Tara Serino was a 19 year old young woman from Allentown, Pennsylvania. To those closest to her, Tara was described as “full of wonder and enthusiasm” and “honestly kind”. A 34 year old man she had befriended had grown to be infatuated with her. Two days prior to the murder, he proposed marriage. She said no. She told her father about the proposal. Her father was nervous about her meeting up with the man again, but Tara assured him that they were friends and she would call him to let him know she was okay. When the topic arose again at their next meeting, Tara told the murderer that she was sleeping with other people. He responded by strangling her, snapping her cervical spine, beating her with a 25 pound weight plate and hatchet, and then gouged out her eyes. She was reported missing by her father when he never received a promised phone call from Tara, letting him know that she was safe. The call never came. Tara was brutally murdered only ten days before her 20th birthday. 

Rejection killings are an insidious hate crime, and they are only continuing to rise.

Shana Fisher was a 16 year old girl attending high school in Santa Fe, California. For four months, she was persistently romantically pursued by a male student. Despite her multiple rejections, it all came to a head when Shana publicly rejected him in front of his classmates. Feeling “embarrassed”, this angered the male student. A week later, he opened fire at his high school. He targeted Shana’s art class. Shana was fatally shot. The school shooting took 10 other young lives, and wounded 13 more. 

I made it a point to not list the name of the murderers of these women. These men do not deserve to be aligned with the women whose lives they brutally snatched away. These girls and women deserve their stories to be told, but not to be connected with the men who murdered them – just for saying “no”.

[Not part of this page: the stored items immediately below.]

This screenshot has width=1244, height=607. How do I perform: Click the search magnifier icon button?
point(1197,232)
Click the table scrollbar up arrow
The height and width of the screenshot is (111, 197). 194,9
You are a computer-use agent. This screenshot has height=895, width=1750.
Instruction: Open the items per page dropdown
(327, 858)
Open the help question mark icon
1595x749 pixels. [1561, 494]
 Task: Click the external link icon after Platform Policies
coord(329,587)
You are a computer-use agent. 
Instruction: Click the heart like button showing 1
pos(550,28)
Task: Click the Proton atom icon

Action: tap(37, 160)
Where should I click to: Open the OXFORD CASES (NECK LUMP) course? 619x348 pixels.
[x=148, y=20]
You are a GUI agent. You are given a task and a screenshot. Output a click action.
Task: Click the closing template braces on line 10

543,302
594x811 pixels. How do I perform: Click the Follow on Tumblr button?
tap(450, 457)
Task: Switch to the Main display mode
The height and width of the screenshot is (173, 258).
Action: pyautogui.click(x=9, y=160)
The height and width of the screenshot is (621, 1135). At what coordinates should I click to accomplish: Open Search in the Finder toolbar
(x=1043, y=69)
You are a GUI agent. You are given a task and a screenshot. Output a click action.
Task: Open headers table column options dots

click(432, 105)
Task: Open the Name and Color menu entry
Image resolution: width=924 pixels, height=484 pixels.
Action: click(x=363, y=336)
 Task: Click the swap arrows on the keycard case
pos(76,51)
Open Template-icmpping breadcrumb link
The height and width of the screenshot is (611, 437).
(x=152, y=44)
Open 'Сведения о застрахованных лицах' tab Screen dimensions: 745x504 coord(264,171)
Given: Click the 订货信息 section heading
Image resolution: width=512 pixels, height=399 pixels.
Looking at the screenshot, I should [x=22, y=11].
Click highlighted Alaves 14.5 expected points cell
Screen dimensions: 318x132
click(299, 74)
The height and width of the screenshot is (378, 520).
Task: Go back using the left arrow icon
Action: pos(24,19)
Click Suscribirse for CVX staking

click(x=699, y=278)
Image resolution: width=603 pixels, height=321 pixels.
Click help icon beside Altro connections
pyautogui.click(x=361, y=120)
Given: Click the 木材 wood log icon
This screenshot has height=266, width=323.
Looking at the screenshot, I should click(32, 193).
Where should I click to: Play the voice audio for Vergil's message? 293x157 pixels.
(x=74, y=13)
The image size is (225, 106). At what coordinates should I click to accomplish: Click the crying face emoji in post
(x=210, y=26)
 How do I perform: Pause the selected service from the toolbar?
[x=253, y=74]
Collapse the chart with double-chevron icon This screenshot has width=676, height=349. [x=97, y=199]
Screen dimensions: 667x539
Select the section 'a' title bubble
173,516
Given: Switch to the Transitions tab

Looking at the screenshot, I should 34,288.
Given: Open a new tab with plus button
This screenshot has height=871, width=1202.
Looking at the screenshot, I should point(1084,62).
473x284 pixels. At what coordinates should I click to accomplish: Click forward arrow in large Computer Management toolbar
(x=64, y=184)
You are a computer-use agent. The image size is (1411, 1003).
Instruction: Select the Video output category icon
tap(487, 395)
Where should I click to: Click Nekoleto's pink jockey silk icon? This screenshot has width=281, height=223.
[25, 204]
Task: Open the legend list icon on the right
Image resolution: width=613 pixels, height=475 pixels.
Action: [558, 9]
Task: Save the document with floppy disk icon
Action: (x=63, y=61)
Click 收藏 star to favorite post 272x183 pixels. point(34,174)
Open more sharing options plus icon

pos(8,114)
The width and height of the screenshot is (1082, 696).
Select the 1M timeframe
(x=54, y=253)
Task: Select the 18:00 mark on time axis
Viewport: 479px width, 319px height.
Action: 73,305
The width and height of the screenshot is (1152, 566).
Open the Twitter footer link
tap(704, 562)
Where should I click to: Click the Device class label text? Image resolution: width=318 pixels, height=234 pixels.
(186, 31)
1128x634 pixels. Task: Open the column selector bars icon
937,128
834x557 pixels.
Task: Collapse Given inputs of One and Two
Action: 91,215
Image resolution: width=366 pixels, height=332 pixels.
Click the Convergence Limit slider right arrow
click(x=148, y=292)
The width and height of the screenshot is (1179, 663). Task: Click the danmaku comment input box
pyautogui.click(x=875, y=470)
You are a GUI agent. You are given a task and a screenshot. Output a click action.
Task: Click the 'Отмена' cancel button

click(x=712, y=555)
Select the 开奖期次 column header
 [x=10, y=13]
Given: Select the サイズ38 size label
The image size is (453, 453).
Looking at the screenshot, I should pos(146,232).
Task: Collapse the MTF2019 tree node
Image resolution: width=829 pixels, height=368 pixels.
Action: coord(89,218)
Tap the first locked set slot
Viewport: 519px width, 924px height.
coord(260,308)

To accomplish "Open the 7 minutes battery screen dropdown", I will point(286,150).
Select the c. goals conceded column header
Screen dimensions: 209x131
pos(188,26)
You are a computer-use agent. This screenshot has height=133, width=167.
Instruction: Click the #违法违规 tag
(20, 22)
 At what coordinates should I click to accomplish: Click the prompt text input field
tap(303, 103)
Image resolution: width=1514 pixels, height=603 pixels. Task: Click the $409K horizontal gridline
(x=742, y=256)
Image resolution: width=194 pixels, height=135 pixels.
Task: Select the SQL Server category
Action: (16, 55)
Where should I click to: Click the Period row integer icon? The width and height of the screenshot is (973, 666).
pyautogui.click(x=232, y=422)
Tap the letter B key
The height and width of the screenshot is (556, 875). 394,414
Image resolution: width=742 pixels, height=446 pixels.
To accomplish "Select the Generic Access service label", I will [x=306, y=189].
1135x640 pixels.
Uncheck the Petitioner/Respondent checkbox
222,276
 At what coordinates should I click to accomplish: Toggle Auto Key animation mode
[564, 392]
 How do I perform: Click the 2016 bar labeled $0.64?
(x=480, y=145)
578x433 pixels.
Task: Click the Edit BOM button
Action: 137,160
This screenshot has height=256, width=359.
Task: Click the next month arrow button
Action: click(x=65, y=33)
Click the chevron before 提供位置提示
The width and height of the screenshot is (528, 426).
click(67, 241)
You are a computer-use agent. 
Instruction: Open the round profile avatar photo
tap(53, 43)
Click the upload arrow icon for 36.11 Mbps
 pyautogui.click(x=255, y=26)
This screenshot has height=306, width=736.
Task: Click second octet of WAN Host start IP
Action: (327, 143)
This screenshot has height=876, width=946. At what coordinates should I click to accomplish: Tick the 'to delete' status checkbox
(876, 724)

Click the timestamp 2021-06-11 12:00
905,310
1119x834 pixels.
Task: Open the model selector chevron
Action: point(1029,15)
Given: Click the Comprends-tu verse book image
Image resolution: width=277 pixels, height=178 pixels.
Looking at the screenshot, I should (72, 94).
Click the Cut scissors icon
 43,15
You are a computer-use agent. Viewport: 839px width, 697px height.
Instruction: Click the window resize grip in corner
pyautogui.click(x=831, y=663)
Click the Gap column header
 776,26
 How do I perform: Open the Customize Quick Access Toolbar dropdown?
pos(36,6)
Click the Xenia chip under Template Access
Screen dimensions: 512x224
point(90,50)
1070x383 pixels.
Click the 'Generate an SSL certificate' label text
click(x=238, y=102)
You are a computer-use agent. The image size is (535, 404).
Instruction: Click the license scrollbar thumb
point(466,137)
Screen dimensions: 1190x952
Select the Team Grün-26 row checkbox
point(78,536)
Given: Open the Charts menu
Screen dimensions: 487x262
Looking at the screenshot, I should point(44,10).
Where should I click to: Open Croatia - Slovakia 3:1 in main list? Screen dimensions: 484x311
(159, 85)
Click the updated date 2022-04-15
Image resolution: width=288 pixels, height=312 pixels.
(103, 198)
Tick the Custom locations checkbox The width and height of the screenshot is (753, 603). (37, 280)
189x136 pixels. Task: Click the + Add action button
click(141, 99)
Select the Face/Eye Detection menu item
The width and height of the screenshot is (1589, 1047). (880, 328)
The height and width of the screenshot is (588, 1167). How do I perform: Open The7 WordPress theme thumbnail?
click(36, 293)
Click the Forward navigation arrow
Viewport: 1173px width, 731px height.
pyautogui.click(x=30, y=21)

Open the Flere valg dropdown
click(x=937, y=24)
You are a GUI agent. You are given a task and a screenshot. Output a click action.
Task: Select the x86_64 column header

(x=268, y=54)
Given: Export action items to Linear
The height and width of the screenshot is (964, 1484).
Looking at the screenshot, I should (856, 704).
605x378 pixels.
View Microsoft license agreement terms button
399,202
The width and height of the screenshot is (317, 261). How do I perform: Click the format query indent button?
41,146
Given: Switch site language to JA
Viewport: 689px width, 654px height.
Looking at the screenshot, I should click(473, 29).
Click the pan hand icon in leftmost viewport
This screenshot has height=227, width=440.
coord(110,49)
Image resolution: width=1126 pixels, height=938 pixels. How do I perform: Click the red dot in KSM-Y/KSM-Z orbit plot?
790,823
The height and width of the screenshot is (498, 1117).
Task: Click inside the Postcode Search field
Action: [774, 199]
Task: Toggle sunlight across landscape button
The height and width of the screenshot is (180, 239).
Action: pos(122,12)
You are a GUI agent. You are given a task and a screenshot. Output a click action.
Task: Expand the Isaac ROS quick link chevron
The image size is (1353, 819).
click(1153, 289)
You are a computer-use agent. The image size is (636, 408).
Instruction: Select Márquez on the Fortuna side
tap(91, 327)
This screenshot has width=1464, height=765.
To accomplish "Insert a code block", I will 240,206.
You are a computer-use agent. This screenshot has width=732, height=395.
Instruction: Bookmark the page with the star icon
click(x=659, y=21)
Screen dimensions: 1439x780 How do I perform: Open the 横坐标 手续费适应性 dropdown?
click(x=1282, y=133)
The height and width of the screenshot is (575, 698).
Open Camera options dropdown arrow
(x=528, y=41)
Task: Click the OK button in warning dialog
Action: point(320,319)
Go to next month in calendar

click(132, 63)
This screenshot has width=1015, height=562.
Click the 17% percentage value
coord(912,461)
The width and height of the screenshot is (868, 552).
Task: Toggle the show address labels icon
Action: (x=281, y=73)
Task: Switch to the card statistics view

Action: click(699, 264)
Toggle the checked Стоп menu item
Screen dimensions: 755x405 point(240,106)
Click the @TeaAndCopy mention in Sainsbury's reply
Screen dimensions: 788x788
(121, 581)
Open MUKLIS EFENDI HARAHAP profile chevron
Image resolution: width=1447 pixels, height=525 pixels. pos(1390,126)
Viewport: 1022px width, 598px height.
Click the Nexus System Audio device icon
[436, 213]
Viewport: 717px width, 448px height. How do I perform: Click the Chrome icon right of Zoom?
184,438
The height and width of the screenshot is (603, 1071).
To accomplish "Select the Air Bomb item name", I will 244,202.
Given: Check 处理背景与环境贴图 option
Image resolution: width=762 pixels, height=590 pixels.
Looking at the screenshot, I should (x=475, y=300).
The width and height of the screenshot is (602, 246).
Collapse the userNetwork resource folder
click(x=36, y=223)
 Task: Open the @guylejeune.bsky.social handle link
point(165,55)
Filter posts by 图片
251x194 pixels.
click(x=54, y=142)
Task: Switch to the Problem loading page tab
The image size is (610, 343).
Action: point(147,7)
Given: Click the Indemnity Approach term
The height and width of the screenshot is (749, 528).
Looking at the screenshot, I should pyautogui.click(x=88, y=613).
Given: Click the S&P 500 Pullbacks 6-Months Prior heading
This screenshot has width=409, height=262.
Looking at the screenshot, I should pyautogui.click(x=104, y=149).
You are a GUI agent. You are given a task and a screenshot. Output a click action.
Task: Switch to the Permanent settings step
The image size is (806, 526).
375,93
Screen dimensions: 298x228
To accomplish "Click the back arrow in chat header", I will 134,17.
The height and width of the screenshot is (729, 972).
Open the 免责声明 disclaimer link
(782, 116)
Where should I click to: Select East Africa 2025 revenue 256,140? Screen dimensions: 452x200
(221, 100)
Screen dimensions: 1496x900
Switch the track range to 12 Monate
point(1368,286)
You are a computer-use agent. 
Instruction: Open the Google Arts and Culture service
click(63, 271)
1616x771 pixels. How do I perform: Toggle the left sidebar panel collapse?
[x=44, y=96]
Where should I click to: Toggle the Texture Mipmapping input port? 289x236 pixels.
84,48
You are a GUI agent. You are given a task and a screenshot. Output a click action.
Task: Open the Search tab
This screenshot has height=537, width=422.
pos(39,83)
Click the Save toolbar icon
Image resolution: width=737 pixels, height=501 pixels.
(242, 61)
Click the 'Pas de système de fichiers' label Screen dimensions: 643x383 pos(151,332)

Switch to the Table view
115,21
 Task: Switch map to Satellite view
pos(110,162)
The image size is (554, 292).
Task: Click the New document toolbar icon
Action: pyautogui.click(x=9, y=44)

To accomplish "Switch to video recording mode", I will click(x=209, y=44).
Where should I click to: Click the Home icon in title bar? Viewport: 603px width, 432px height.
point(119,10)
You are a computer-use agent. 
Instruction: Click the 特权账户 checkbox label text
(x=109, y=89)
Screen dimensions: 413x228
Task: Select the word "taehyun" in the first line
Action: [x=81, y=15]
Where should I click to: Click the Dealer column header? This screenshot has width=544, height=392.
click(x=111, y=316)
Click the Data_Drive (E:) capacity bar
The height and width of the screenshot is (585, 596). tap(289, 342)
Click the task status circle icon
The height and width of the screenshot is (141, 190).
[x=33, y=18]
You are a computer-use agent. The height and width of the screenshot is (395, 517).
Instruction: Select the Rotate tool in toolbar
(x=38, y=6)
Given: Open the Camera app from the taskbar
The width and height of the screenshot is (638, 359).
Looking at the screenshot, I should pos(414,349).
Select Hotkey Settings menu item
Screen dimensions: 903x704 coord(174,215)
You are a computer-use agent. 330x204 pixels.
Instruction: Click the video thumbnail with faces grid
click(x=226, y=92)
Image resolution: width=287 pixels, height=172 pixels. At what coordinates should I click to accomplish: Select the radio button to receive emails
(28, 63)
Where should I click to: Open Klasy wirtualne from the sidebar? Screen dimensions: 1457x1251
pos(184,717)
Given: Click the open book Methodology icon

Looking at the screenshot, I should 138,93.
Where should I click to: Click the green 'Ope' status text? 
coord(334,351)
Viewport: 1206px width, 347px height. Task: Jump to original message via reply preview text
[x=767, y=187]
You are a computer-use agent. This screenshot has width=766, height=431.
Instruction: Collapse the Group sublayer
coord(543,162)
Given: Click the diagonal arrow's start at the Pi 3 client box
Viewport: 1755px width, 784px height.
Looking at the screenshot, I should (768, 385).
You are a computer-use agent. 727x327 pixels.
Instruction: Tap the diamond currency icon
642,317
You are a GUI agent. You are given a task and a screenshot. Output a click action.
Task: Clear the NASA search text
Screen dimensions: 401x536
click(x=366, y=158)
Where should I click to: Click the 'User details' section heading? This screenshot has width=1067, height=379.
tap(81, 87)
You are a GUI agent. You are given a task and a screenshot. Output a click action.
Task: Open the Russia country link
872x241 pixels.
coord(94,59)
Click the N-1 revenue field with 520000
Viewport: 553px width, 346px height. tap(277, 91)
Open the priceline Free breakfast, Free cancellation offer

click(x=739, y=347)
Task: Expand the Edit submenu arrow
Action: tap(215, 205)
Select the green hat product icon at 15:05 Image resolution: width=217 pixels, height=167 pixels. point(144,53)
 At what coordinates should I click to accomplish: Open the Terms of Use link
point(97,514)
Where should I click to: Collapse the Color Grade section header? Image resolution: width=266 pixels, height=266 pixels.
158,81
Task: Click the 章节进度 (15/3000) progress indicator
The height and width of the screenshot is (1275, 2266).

Rejection killings are an insidious hate crime, and they are only continuing to rise. In the darkest corners of the internet, you will find communities of incels (“involuntarily celibate”) who praise rejection killers and fantasize about exacting revenge on every woman for daring to deny them what they feel is wholly theirs for the taking. They lament the “Stacys” and “Chads” in their worlds: the beautiful women they wish to possess, and the men who get to date and have sex with them. They dream of a world where women are deaf, mute, blind, and solely serve as an orifice for their pleasure. These men are dangerous. 

Where and how are boys and men internalizing this dangerous message of entitlement?

At a “Welcome Back” assembly in an Oklahoma high school in August of 2018, a 14 year old boy repeatedly stabbed a 14 year old girl. The names were withheld because both parties were minors, but law enforcement officials said that the motive for the attack was the boy’s anger at  being told that she only liked him as a friend. The victim was stabbed 9 to 11 times in the upper back, arm, wrist, and back of the head. 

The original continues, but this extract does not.